In the data, find the word "agent" and copy out every line that has it.

(Dataset extract Opens)

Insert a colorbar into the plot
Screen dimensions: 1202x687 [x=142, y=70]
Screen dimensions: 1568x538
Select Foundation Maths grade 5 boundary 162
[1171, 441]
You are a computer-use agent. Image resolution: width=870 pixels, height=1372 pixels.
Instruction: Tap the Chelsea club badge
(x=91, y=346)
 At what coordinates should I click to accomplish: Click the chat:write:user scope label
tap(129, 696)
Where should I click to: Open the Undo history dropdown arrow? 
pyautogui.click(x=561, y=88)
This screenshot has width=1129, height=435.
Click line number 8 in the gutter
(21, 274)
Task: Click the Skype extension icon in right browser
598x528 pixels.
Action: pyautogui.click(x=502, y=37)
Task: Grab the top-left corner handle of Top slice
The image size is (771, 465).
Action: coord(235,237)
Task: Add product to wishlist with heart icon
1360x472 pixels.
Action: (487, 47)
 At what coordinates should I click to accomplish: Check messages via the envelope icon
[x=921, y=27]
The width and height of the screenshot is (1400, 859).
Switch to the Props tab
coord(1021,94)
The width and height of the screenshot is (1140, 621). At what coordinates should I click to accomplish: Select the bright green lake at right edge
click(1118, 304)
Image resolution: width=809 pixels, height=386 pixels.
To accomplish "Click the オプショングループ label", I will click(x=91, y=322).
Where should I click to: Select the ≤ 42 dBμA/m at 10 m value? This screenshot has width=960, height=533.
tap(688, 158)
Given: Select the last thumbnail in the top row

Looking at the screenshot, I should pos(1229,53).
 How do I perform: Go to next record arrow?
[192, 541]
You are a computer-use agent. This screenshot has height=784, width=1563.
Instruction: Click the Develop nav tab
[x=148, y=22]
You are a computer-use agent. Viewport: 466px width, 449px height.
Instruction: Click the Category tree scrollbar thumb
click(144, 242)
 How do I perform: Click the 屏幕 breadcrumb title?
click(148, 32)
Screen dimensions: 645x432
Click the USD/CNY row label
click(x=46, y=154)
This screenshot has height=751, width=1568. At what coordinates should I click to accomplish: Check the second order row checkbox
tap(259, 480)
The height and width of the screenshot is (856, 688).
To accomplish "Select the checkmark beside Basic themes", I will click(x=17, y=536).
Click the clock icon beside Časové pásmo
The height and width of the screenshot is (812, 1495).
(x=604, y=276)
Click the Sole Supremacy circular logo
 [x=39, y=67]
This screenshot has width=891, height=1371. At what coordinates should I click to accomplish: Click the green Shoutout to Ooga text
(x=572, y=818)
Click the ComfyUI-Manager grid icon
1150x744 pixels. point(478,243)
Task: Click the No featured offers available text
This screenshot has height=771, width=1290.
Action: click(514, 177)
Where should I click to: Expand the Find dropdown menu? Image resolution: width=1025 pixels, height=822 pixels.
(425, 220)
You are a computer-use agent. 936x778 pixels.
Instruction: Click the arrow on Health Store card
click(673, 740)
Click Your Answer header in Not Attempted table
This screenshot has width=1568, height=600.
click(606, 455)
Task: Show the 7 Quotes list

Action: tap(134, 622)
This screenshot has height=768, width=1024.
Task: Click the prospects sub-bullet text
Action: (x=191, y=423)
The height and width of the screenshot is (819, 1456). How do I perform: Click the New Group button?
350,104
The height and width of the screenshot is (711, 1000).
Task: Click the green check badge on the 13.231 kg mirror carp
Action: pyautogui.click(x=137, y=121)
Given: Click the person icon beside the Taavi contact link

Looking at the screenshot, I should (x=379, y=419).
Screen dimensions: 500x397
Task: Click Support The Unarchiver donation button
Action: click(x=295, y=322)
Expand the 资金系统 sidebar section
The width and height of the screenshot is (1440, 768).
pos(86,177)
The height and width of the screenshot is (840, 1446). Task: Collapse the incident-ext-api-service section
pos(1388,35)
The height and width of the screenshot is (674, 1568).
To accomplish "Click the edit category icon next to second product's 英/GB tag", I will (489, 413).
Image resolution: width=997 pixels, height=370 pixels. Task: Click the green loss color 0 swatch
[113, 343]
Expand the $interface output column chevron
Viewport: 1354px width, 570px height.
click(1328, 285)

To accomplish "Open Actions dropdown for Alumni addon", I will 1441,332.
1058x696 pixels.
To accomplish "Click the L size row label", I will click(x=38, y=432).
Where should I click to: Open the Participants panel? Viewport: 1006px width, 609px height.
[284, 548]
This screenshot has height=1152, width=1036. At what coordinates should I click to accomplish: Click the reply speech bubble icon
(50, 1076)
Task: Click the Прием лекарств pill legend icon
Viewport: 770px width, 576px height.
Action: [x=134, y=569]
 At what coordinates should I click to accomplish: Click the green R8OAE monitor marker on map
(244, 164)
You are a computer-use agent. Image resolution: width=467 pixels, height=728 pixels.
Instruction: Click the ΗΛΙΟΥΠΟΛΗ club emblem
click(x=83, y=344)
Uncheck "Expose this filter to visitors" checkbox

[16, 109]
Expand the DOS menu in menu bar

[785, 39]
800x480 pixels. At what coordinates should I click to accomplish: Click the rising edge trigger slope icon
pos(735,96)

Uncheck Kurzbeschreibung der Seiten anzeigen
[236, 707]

(Dataset extract Closes)

• [Written response]:
You are a computer-use agent. Image resolution: width=870 pixels, height=1372 pixels.
You are a computer-use agent. This screenshot has height=784, width=1563.
You are a computer-use agent. Viewport: 466px width, 449px height.
You are a computer-use agent. 936x778 pixels.
You are a computer-use agent. Image resolution: width=467 pixels, height=728 pixels.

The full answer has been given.